Which brings me to my next point.
Yesterday was my 1-year aniversary of living in Buffalo. One year ago from yesterday, I finished my epic trek from North Carolina and arrived at the hole in the wall that my current employer had put me up in. The next day, I would embark on what was basically a programmer's suicide mission trying to get what everyone else would consider a hopeless cause up and running.
I remember silly little things about my initial arrival. Like that I hadn't gotten stuck in the snow on my way up like I feared, until the last 20 feet of driveway at the hotel that the hotel owner didn't shovel. Or that the hotel cable system didn't let me watch Robot Chicken but had 24 hours of unscrambled porn that actually got boring pretty quickly.

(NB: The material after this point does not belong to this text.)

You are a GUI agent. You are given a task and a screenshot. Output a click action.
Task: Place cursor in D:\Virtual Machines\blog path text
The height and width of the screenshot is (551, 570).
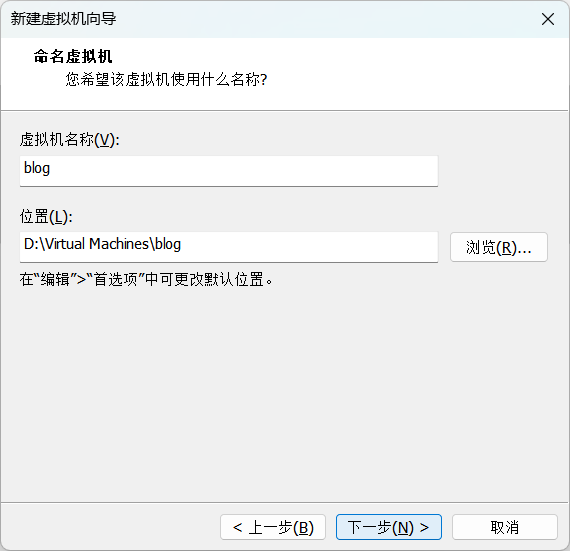(x=102, y=244)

I also remember the "first set of eyes" phenommenon that took place when first saw Richmond ave. I don't know how other people perceive objects, but the appearance of an object or person the first time I see it is totally different from that object or person once I've grown used it it or them. When I first walked down Richmond ave, it looked so enormous, especially considering the brutally cold wind that made the distance back to my warm car seem that much longer. The area of buffalo seemed hip, but at the same time I told myself "living in a city sucks. It'll be just like you imagined NYC, you'll have a small apartment that will feel totally cramped with all your stuff--but will feel less so after half your stuff is stolen out of it in a manner befitting big city crime." I couldn't see why anyone would want to live in a big northern city, but looking back on it, I'm happy that I was saved from the dreary existence in West Seneca that I was originally contemplating. Today, I see Richmond and the surrounding area with a different set of eyes; everything looks much smaller and more more homey. I don't see it as big, freezing and ominous to walk down during the winter but rather as beautiful to walk down during a mild summer day. And I have the whole entire top half of a house! Compared to my previous 500 sq ft in raleigh it's definately an improvement.

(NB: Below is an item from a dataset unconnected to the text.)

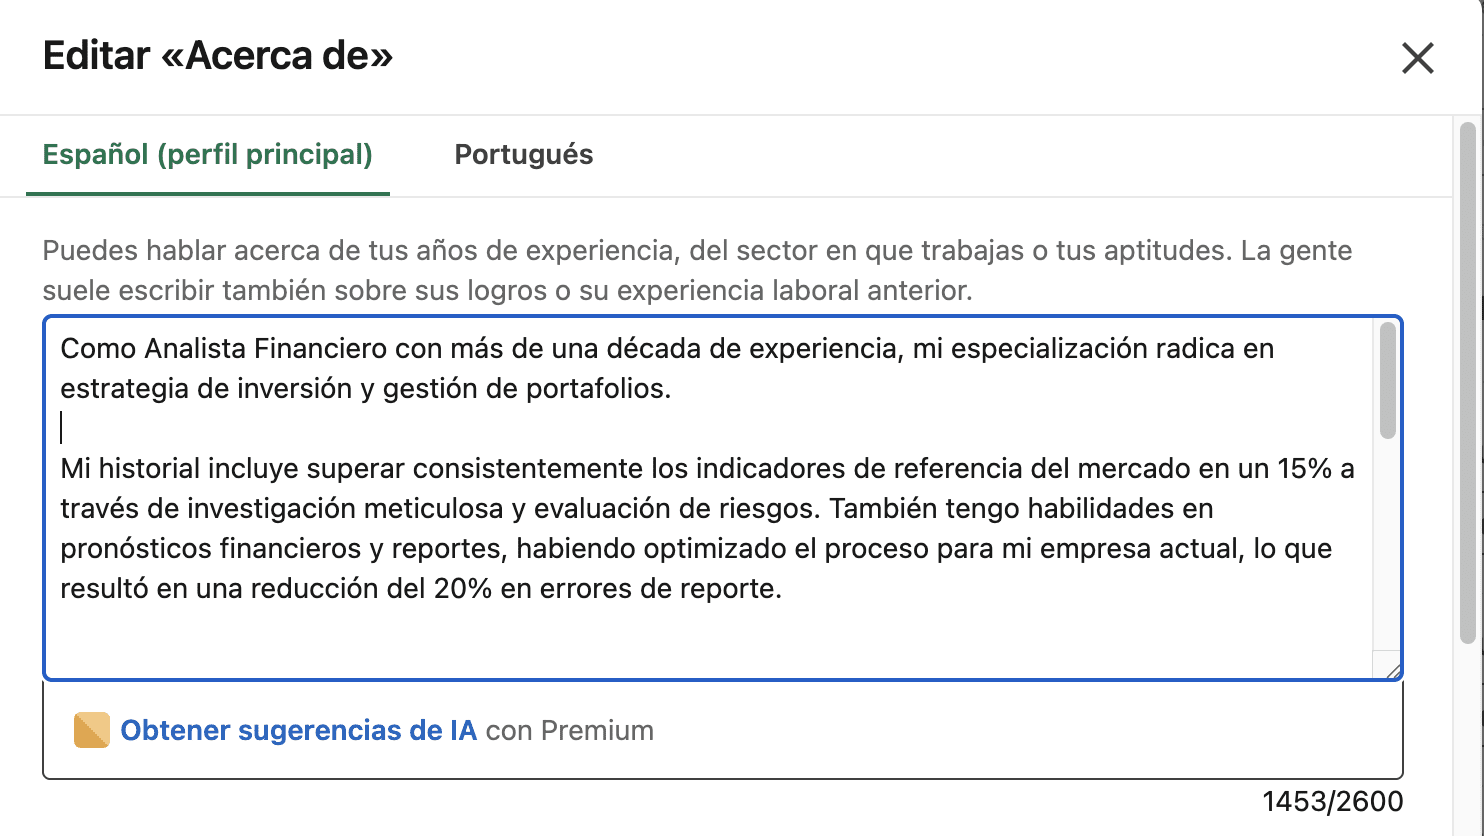Click the Editar «Acerca de» dialog title

coord(218,56)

I also recall the enormous battle I've had to wage to settle in my house. For two weeks I fought a pitched room-to-room battle in my house to win the war of privacy. Blinds had to be put up everywhere to keep myself non-visible from the neighbors windows four feet away, and only until the entire indoors was cloaked did I feel I could relax. I'm actually still fighting battles to make my house more livable, but it's now settled into a war of attrition; I find more and more things I forgot to bring up from NC and I have to spend considerable time and sums of money hunting them down and replacing them. I've somehow furnished my apartment as well, despite fantasies of having a bare, blank room all to myself. And don't even get me started about all the bullsh*t one has to deal with when living in an old house in Buffalo--lack of three prong power outlets, no insulation, no true central air or A/C, etc. I've dealt with most of that stuff, but damn, doing so was a pain in the butt.
Feeling the absence of long time family and friends goes without saying. I've moved to a city where I didn't know a soul. I've worked a lot on changing that, but I still miss everyone from back home. The most difficult experience by far was the on-and-off again relationship with a girlfriend from NC. We had one fight and breakup after the other, largely due to unresolved stuff from before I moved, plus her discomfort with the distance and my fear of any number of bad situations I'd be put into if I went back home to the unresolved stuff. In addition to all the other difficulties I've faced in finding women up here was the spectre of fidelity that dogged every encounter with the opposite sex. In spite of my feeling that I had been sold out by "the other side" so many times on many issues, I never once cheated. While I probably am Buffalo's most pathetic excuse for a "guy", I tried my best to be a decent man.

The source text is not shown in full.